## Stored items
┌──
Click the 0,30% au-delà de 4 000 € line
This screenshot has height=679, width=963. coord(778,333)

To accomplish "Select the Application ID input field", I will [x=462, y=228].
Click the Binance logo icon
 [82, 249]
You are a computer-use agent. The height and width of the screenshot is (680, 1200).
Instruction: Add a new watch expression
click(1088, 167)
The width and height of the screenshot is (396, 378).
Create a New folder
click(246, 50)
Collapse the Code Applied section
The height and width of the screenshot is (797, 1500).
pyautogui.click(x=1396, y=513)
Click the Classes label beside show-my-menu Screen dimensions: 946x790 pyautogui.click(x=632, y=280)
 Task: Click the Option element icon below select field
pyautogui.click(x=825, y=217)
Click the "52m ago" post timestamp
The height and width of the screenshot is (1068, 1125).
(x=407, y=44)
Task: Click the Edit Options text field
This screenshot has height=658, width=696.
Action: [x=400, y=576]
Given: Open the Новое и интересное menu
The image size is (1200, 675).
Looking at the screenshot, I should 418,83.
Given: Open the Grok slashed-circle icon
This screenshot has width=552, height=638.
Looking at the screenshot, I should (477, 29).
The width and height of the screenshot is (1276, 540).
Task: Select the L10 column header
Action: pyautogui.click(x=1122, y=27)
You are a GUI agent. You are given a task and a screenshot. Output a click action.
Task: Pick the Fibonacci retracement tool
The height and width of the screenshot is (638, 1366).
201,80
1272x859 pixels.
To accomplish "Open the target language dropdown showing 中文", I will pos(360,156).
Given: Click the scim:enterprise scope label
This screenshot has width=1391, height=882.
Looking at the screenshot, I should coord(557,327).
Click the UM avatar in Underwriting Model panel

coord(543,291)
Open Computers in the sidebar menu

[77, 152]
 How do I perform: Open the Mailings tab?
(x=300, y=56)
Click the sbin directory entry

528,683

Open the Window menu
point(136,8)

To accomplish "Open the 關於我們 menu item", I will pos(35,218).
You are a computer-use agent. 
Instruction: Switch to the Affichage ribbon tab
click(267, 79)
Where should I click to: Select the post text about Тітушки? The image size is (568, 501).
└──
Please report every line among the entries that includes "agent".

## Exercise solution
You are a computer-use agent. The height and width of the screenshot is (680, 1200).
You are a GUI agent. You are given a task and a screenshot. Output a click action.
You are a computer-use agent. 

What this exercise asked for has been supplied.